## Problem requirements
Check each line of the entries below for the word "computer", and copy the lines that have it.

(Extracted data entries)
⁂
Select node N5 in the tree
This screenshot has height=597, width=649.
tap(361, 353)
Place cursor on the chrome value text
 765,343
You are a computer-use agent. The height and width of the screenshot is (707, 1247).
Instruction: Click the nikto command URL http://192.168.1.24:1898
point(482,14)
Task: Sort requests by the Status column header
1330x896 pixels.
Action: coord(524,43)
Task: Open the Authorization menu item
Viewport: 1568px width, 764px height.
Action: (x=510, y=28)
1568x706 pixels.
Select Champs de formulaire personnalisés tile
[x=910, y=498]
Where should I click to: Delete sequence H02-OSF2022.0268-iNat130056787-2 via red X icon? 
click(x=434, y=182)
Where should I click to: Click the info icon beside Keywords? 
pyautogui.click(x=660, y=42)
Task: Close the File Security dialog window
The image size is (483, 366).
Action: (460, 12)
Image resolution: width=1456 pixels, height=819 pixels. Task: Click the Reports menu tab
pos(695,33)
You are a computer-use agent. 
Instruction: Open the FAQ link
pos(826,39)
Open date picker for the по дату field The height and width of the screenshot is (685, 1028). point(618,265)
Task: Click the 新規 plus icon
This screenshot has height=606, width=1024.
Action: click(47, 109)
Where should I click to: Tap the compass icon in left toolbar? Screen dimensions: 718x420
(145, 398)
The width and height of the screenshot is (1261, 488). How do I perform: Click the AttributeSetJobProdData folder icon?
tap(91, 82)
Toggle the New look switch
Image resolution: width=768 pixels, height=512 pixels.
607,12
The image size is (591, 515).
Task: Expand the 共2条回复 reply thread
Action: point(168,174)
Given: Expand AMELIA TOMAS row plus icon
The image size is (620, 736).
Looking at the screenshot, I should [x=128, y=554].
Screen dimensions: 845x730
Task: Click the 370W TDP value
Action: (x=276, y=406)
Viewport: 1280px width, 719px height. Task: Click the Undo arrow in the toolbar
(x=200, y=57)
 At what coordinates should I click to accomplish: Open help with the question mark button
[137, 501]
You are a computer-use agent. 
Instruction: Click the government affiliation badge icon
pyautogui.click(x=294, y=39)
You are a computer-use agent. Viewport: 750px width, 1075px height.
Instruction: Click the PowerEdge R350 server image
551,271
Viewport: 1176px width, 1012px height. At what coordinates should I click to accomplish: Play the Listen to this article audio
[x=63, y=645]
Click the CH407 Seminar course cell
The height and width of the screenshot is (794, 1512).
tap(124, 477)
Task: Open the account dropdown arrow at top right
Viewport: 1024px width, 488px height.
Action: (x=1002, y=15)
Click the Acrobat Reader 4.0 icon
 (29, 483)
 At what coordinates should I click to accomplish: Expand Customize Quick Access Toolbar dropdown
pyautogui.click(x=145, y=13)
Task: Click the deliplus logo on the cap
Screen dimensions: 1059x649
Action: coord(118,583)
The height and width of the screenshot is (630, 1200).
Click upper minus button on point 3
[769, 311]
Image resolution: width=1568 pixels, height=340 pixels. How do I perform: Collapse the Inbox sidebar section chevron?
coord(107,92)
⁂
## Answer below
You are a computer-use agent. The height and width of the screenshot is (707, 1247).
You are a computer-use agent. 
You are a computer-use agent. 
You are a computer-use agent. Viewport: 750px width, 1075px height.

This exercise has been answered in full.